Some advice needed. I have just fermented c. 9 litres of a pilsner style beer and it is coming in at c.6.5 % which is too strong for my taste.
I am thinking of watering down with c.2 litres of sparkling water to reduce the ABV and hoping using fizzy water will prevent oxidisation.
Is this generally good practice to achieve a lower ABV? Or is there a better way to avoid producing rocket fuel?
Thanks
Watering down is how the big boys play, saves on fermenter space. Brew strong and dilute. Just use boiled water to dilute your brew pour it in carefully no splashing and you will be fine.
 
Would have made better practice to water down before it fermented out so your starting gravity was where you wanted it. You can water down now but risk oxidation etc. Not sure what the sparkling water will do to prevent that.
For me >6% is the norm lol
 
Watering it down will do exactly that it will water down the alcohol but also the body of the beer and make it thinner in taste. If you want to water it down do as Foxy suggests and you could even syphon in the water to eliminate any splashing if you really want to.

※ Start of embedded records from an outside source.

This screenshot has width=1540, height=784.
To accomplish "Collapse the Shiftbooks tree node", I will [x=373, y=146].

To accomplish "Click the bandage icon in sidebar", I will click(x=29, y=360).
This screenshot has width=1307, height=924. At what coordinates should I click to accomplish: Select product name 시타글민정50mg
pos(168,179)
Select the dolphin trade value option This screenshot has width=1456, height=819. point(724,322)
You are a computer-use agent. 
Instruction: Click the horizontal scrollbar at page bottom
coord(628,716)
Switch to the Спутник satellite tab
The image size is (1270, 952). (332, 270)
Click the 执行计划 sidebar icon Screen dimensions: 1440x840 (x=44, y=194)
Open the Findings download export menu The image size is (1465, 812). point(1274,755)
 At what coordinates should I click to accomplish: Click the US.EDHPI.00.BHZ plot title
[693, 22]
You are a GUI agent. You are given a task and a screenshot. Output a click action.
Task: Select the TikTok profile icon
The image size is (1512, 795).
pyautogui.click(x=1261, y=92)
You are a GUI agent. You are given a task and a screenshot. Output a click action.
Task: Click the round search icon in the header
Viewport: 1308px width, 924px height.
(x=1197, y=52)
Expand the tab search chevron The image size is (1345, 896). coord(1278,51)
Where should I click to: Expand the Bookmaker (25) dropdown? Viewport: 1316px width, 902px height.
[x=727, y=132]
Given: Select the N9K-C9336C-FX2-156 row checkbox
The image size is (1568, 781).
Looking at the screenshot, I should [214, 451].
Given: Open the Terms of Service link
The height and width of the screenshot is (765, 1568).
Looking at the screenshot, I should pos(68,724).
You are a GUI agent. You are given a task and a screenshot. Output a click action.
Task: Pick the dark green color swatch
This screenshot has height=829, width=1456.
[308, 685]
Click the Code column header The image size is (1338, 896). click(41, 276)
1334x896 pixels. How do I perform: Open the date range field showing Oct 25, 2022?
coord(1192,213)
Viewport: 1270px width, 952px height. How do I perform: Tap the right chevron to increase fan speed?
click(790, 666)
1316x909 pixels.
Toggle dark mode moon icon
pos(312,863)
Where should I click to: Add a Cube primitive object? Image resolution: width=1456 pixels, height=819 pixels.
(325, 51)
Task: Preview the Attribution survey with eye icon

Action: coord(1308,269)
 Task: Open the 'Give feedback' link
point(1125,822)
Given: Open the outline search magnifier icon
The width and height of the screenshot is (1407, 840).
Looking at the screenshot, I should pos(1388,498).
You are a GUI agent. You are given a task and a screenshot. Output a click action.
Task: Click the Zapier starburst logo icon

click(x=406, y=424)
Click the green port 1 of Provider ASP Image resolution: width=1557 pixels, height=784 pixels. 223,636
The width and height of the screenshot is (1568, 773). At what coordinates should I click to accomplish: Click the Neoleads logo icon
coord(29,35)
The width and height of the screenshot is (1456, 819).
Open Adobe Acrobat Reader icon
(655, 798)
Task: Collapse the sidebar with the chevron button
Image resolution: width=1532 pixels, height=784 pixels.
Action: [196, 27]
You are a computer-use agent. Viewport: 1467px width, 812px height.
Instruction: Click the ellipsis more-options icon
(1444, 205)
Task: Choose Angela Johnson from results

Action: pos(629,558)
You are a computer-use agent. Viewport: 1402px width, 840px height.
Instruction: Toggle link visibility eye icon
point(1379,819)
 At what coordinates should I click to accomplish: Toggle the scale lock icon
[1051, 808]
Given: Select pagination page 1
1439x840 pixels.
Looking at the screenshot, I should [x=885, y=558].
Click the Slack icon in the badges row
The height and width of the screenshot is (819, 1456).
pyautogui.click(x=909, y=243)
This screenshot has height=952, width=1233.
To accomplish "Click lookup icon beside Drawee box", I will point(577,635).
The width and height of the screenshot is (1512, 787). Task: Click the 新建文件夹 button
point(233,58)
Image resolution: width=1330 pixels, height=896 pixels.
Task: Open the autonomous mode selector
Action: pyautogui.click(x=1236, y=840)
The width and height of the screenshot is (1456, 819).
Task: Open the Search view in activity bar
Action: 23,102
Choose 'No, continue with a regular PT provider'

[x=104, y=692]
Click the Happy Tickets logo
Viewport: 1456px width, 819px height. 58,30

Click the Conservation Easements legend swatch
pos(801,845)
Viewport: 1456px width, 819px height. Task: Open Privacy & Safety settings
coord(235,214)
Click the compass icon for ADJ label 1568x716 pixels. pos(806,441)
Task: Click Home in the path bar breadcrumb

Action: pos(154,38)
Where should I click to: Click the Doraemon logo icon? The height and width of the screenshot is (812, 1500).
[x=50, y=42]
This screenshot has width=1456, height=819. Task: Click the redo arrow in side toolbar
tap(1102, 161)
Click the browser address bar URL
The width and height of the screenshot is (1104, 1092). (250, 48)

Me I would set the beer to one side and brew the same beer but lower in gravity then blend together, that is if you have the room and patience to wait
 
When I'm brewing something weak and sessionable, I invariable brew it on the cooker-top in my 12-litre pot and then water the wort down with either boiled and cooled water to 15 or 20 litres or with bottled, still, low-mineral water if I'm too lazy to do the former. This is common practice in commercial brewing- Guinness do it all the time, I understand.
As you've already fermented the beer, I'd drink it as it is or, water half the beer down to see whether it works ok at the end of fermentation.
 
For the lagering process is it a case of racking the beer into another bucket so that it is off the trub and leaving in a cold fridge for 2 weeks?
Then prime and bottle?
Cheers
 
Watering it down will do exactly that it will water down the alcohol but also the body of the beer and make it thinner in taste. If you want to water it down do as Foxy suggests and you could even syphon in the water to eliminate any splashing if you really want to.
Me I would set the beer to one side and brew the same beer but lower in gravity then blend together, that is if you have the room and patience to wait

Thanks for the advice. I'm very close to lagering. I only have basic equipment so going to keep it in a cold fridge for 10 days. Is it best to rack to beer into another vessel before doing this so its off the trub or does it not matter?
Cheers
 
I really do not like using a secondary as the moving of beer from one FV to another does risk oxidising the beer unless you do it with care/no splashing etc. There are 2 thoughts on leaving it on the trub, one camp says it does not really matter as long as it is not on it for a long time so in that camp 10/14 days is ok and even longer then the other camp says not to leave it on the trub IMO I would leave it if it is just for 10 days and not risk any oxidising
 
I really do not like using a secondary as the moving of beer from one FV to another does risk oxidising the beer unless you do it with care/no splashing etc. There are 2 thoughts on leaving it on the trub, one camp says it does not really matter as long as it is not on it for a long time so in that camp 10/14 days is ok and even longer then the other camp says not to leave it on the trub IMO I would leave it if it is just for 10 days and not risk any oxidising
Furthermore, it'll help the yeast clean up any unwanted transition products and you've got little chance of autolysis because the temperature is low. Having said that, I have always racked my lagers off the trub for cold conditioning before bottling. Now that we're in the lager season, I'm going to give the Baron's way a try and see if it makes a difference.
 
Thanks for the advice. I'm very close to lagering. I only have basic equipment so going to keep it in a cold fridge for 10 days. Is it best to rack to beer into another vessel before doing this so its off the trub or does it not matter?
Cheers
If you haven't got John Palmers book it pays to get it. Once you have read that and understand the basic principals then read Dave Millers Home Brewing Guide.